# TASK DIRECTIONS
Would it be possible to quote, exactly and in full, the lines from the one with "Viewport: 281px width, 210px height." through the end of the entries below?

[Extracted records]

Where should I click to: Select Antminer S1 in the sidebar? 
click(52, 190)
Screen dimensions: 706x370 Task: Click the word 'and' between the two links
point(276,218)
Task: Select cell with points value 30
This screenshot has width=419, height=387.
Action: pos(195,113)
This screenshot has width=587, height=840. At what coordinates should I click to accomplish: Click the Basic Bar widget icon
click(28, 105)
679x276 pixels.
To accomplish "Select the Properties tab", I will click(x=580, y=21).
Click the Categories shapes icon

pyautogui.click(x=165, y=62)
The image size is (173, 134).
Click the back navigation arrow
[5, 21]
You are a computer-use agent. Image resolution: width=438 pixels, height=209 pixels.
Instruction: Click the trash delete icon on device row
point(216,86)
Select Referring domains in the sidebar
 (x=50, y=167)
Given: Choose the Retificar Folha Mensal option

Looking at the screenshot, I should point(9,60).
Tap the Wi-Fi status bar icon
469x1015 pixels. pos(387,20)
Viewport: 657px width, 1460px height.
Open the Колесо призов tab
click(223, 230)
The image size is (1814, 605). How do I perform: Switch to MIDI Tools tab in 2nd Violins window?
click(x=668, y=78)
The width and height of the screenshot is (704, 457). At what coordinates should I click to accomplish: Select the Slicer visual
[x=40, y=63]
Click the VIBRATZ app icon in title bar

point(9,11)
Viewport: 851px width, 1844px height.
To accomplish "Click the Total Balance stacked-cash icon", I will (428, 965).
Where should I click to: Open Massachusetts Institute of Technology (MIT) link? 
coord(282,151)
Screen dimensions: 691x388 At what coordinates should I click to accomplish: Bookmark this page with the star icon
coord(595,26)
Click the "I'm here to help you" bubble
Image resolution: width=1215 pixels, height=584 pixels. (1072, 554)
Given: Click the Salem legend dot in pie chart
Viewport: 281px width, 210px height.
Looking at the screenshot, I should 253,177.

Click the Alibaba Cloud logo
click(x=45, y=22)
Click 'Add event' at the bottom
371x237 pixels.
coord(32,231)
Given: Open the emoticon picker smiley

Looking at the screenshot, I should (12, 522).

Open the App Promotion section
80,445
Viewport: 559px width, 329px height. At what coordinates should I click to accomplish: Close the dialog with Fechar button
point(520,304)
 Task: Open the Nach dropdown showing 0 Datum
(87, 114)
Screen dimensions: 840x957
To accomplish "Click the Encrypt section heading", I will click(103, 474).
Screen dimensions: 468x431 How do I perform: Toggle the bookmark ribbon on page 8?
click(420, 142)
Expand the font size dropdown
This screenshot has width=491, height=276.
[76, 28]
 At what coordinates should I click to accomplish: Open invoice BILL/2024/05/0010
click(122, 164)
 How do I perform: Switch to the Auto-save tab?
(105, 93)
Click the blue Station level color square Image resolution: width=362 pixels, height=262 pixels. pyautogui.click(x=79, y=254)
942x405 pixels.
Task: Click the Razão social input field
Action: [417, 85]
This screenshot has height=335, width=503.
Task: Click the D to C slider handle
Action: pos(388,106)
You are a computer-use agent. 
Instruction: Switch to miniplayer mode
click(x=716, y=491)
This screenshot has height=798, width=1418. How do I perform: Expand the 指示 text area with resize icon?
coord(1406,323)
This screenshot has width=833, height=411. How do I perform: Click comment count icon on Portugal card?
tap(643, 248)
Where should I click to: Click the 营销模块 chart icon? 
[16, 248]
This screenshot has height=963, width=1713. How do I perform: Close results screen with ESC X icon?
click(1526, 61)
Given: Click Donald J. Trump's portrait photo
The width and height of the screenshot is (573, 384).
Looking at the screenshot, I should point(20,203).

# ANSWER TO THIS EXERCISE
Viewport: 281px width, 210px height.
Looking at the screenshot, I should 253,177.

Click the Alibaba Cloud logo
click(x=45, y=22)
Click 'Add event' at the bottom
371x237 pixels.
coord(32,231)
Given: Open the emoticon picker smiley

Looking at the screenshot, I should (12, 522).

Open the App Promotion section
80,445
Viewport: 559px width, 329px height. At what coordinates should I click to accomplish: Close the dialog with Fechar button
point(520,304)
 Task: Open the Nach dropdown showing 0 Datum
(87, 114)
Screen dimensions: 840x957
To accomplish "Click the Encrypt section heading", I will click(103, 474).
Screen dimensions: 468x431 How do I perform: Toggle the bookmark ribbon on page 8?
click(420, 142)
Expand the font size dropdown
This screenshot has width=491, height=276.
[76, 28]
 At what coordinates should I click to accomplish: Open invoice BILL/2024/05/0010
click(122, 164)
 How do I perform: Switch to the Auto-save tab?
(105, 93)
Click the blue Station level color square Image resolution: width=362 pixels, height=262 pixels. pyautogui.click(x=79, y=254)
942x405 pixels.
Task: Click the Razão social input field
Action: [417, 85]
This screenshot has height=335, width=503.
Task: Click the D to C slider handle
Action: pos(388,106)
You are a computer-use agent. 
Instruction: Switch to miniplayer mode
click(x=716, y=491)
This screenshot has height=798, width=1418. How do I perform: Expand the 指示 text area with resize icon?
coord(1406,323)
This screenshot has width=833, height=411. How do I perform: Click comment count icon on Portugal card?
tap(643, 248)
Where should I click to: Click the 营销模块 chart icon? 
[16, 248]
This screenshot has height=963, width=1713. How do I perform: Close results screen with ESC X icon?
click(1526, 61)
Given: Click Donald J. Trump's portrait photo
The width and height of the screenshot is (573, 384).
Looking at the screenshot, I should point(20,203).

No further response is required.